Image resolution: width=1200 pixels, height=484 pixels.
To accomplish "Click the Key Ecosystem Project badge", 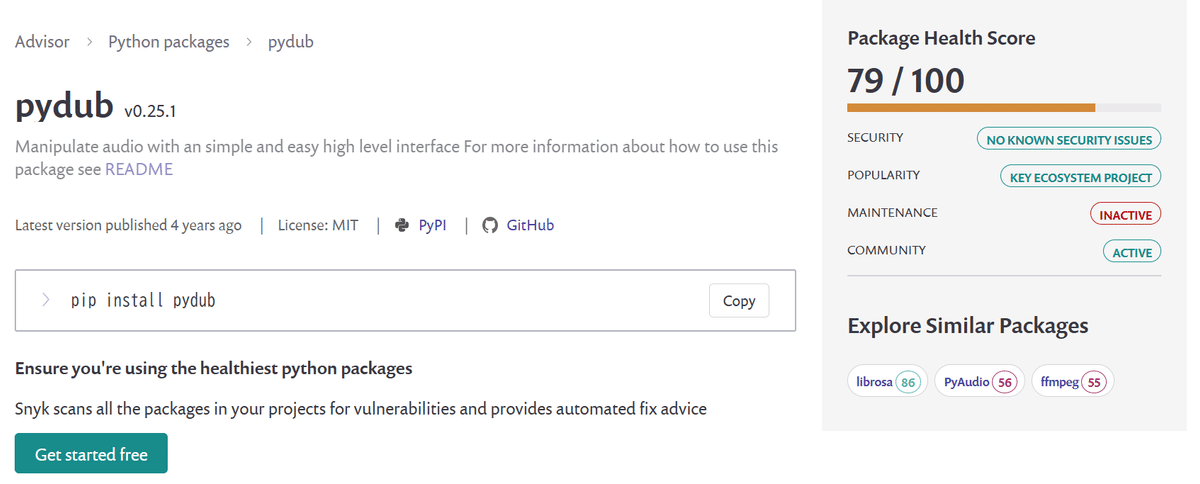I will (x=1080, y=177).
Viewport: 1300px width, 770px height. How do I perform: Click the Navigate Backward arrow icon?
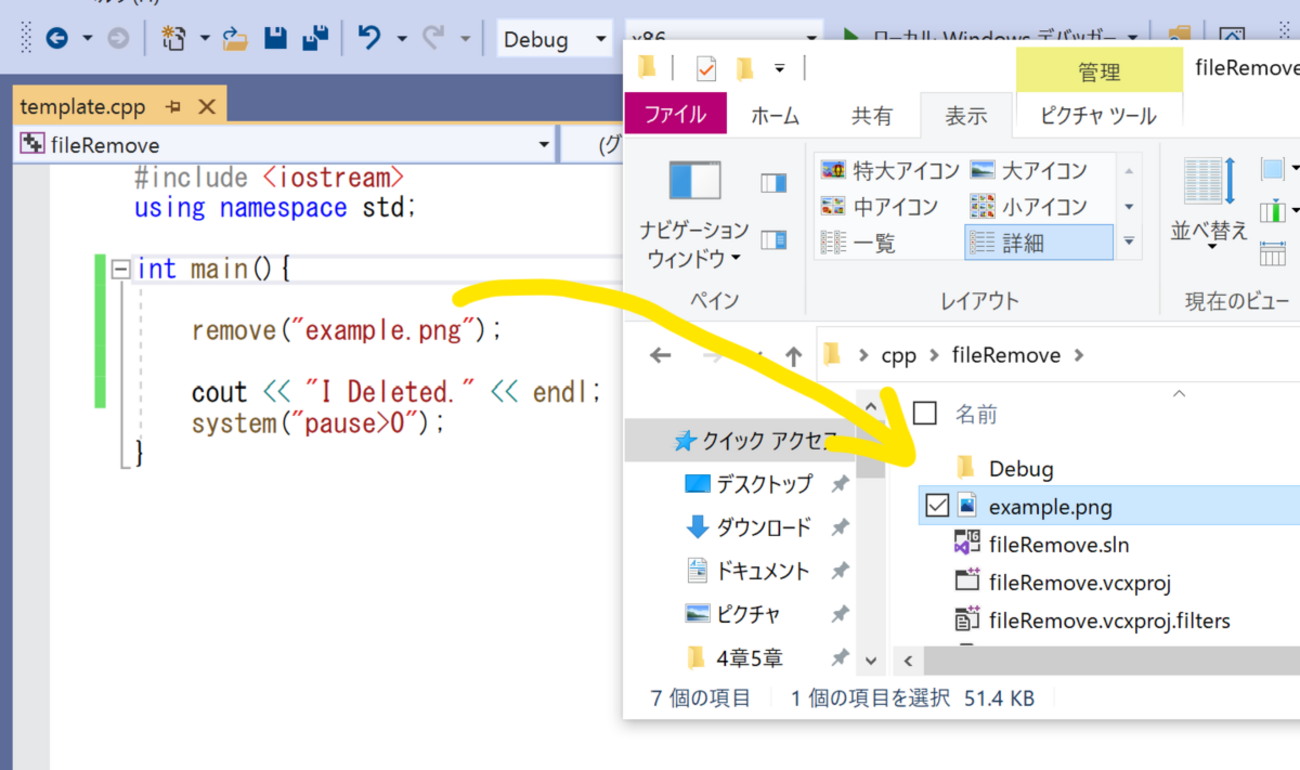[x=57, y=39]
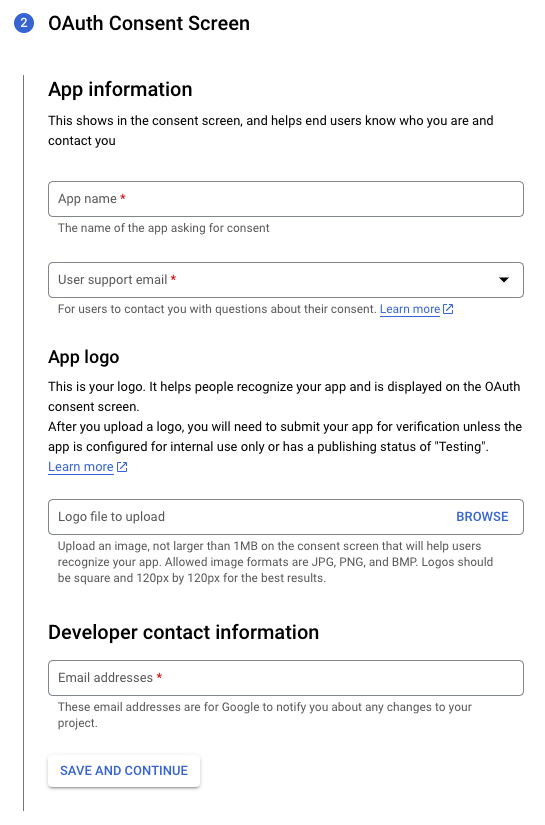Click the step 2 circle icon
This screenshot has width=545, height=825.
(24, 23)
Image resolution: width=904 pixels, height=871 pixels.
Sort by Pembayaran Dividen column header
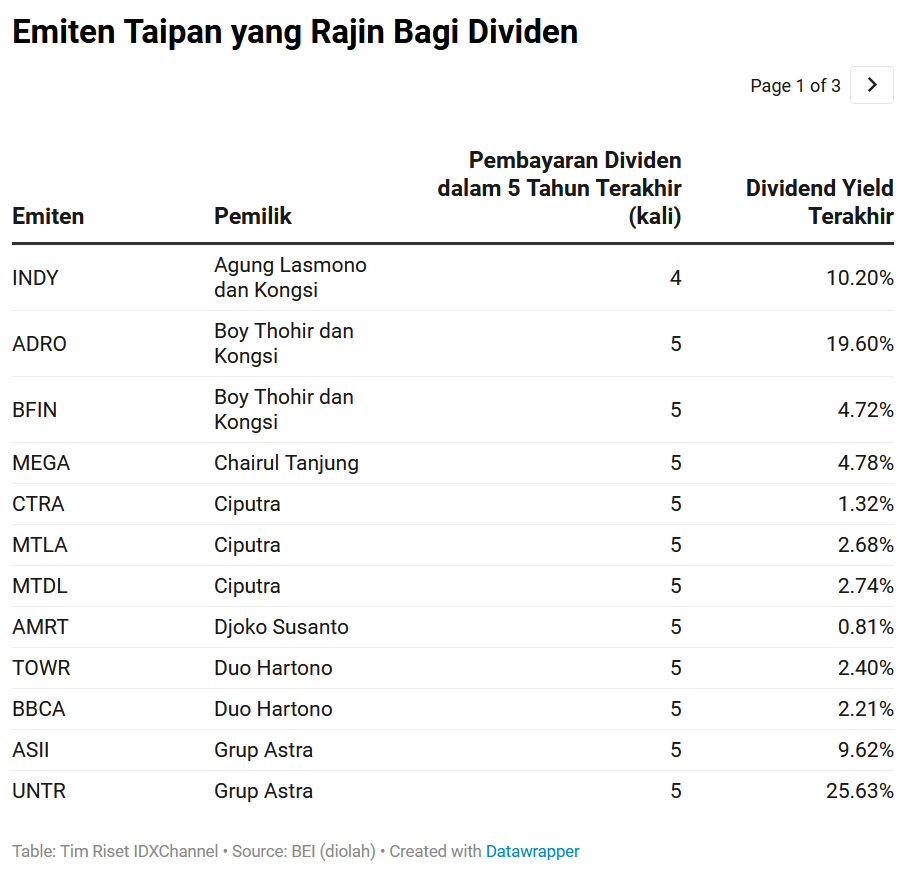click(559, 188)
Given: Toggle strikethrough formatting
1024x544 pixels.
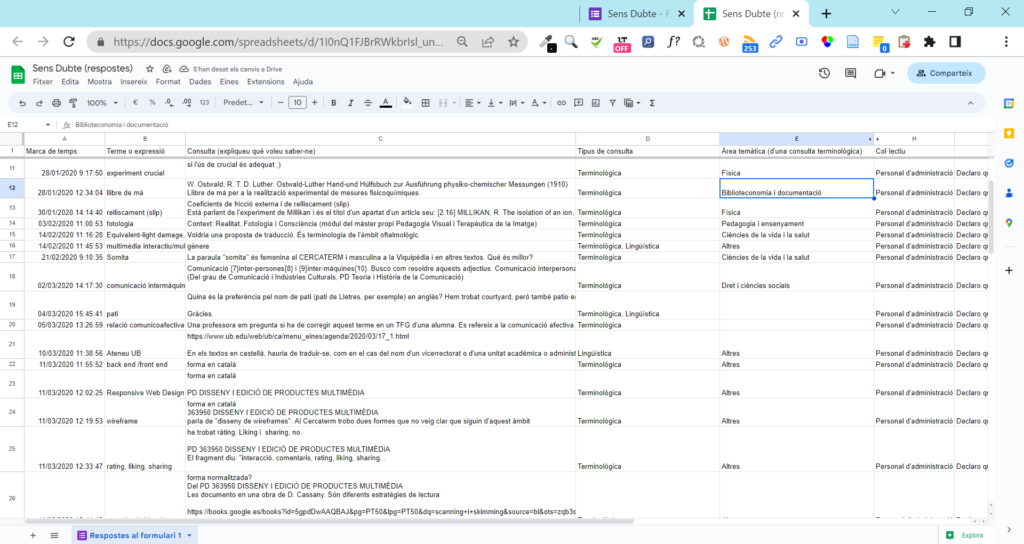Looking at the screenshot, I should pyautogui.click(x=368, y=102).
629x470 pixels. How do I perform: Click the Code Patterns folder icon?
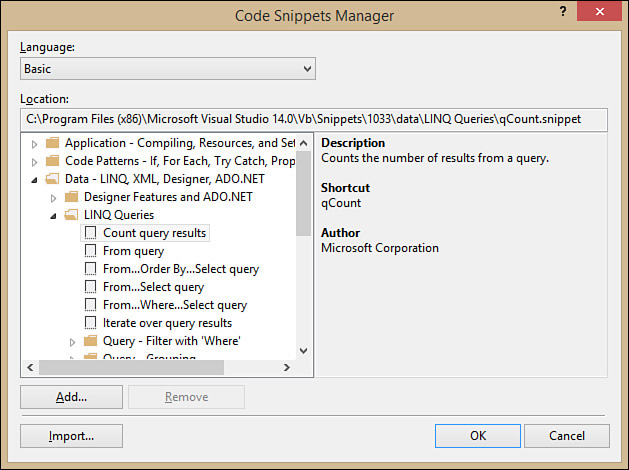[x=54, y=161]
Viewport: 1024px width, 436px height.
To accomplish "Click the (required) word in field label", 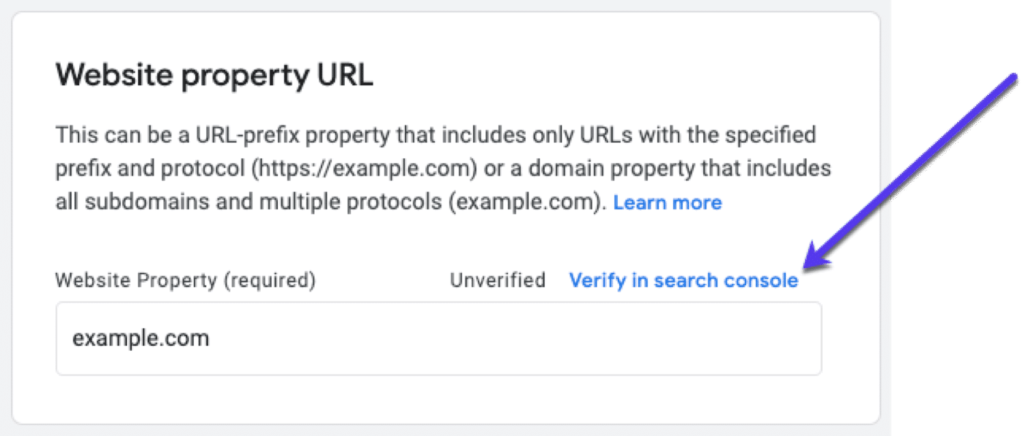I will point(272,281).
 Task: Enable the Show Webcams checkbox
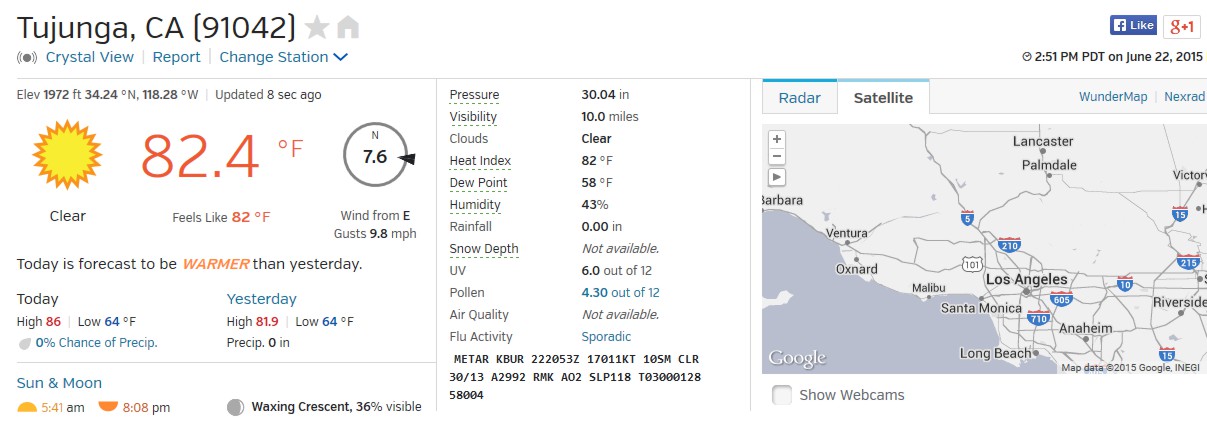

YOUR OBJECTIVE =
Gather from the entries above all lines that include the string "Image".

RESULT =
Image resolution: width=1200 pixels, height=484 pixels.
Image resolution: width=904 pixels, height=871 pixels.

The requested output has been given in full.